Skolimowski oświadczył, że będzie starał się udowodnić, że zasłużył na Złotego Lwa za całokształt twórczości. Zadeklarował, że nie traktuje tego wyróżnienia jako klamry kończącej jego twórczość i wyraził przekonanie, że znajdą się ludzie, którzy będą zachęcać go do dalszej pracy.
Polskiego reżysera pytano też, czy cenzura może być inspirująca dla twórców. „Oczywiście żadna cenzura nie jest rzeczą dobrą” - zastrzegł od razu. Wspominał, że w latach 60. sam doświadczył jej działania.
„Szukaliśmy dróg, jak uniknąć cenzury czy lepiej: jak ją oszukać” - wyjaśnił reżyser. Opowiadał o posługiwaniu się metaforami i nowymi formami wyrazu. „To był kreatywny aspekt stworzony przez cenzurę” - mówił. „Byłem jednym z tych, którzy prowadzili grę z cenzurą”- stwierdził filmowiec.

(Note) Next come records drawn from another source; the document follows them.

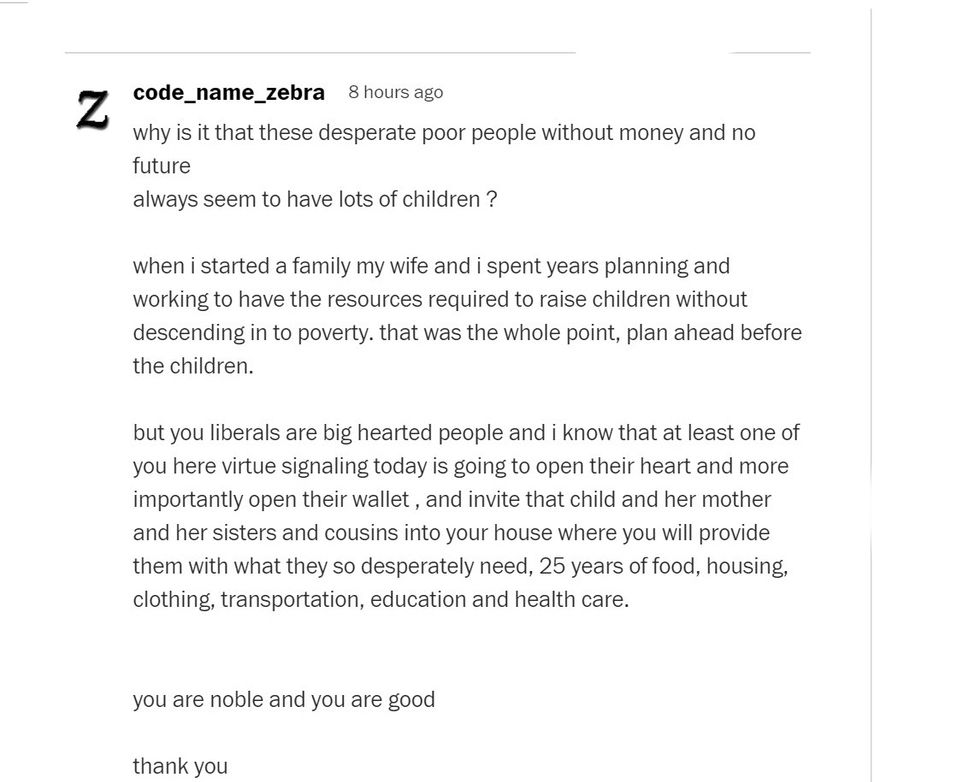The image size is (980, 782).
Task: Click the line starting "when i started a family"
Action: coord(430,266)
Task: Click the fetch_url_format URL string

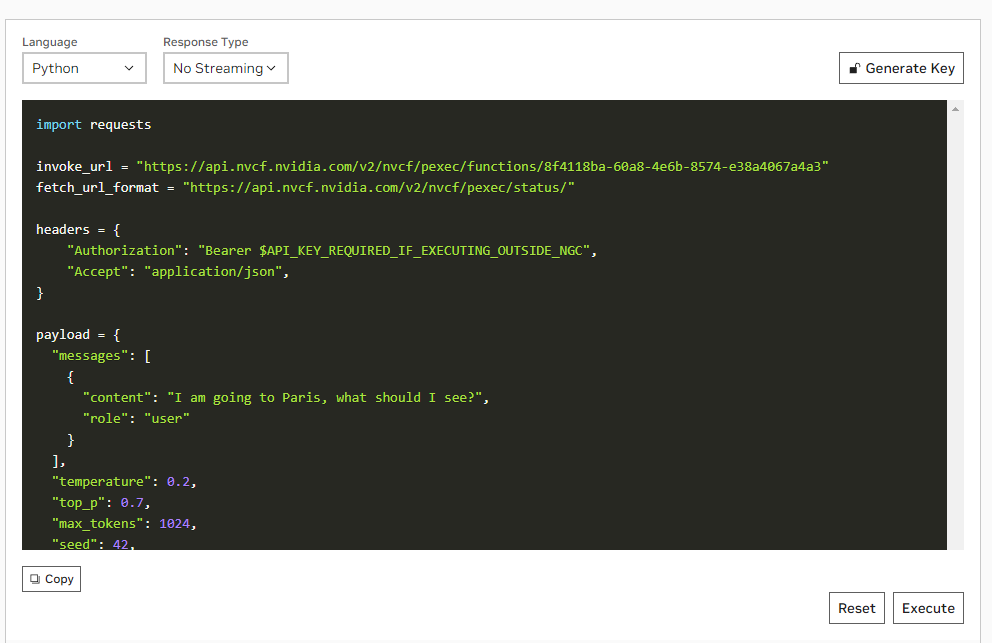Action: [379, 187]
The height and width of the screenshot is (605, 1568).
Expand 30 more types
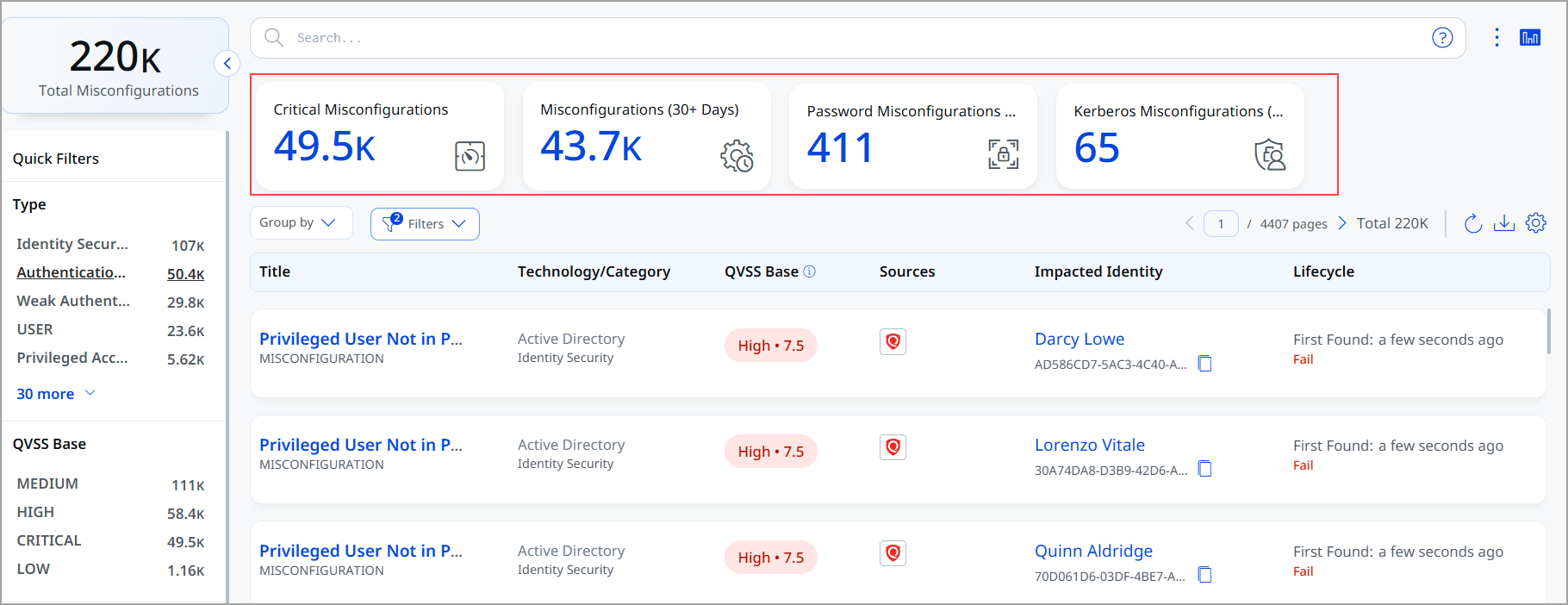(x=56, y=394)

Przyznał, że raz „przesadził” w filmie „Ręce do góry” z 1967 roku, gdzie posłużył się portretem Stalina. Film został zatrzymany przez cenzurę, która - jak zaznaczył Skolimowski - „zrozumiała” jego intencje. Reżyser tłumaczył, że właśnie ten film był powodem jego emigracji.
„Nawet wtedy, gdy prowadzi się grę z cenzurą, nie jest to dla nikogo dobre” - ocenił.
Pytany zaś o to, jak widzi obecnie kino w czasach nowych technologii, zauważył: „Otuchą napawa to, że ludzie chcą oglądać jeszcze coś na ekranie i to niezależnie od tego, jak jest on duży”.
Skolimowskiego powitał na konferencji prasowej dyrektor festiwalu Alberto Barbera, który przedstawił jego twórczość. To on był pomysłodawcą wręczenia reżyserowi Złotego Lwa za całokształt dokonań. "To uznanie dla nadzwyczajnej działalności artystycznej" - oświadczył. „Witamy ponownie w Wenecji” - dodał Barbera przywołując kilkukrotną obecność reżysera na Lido.
W 1985 roku Skolimowski otrzymał specjalną nagrodę weneckiego jury za film „Latarniowiec” ("The Lightship"). Specjalną nagrodę przyznano mu też w 2010 roku za film „Essential Killing”. W zeszłym roku w głównym konkursie brał udział jego obraz „11 minut”.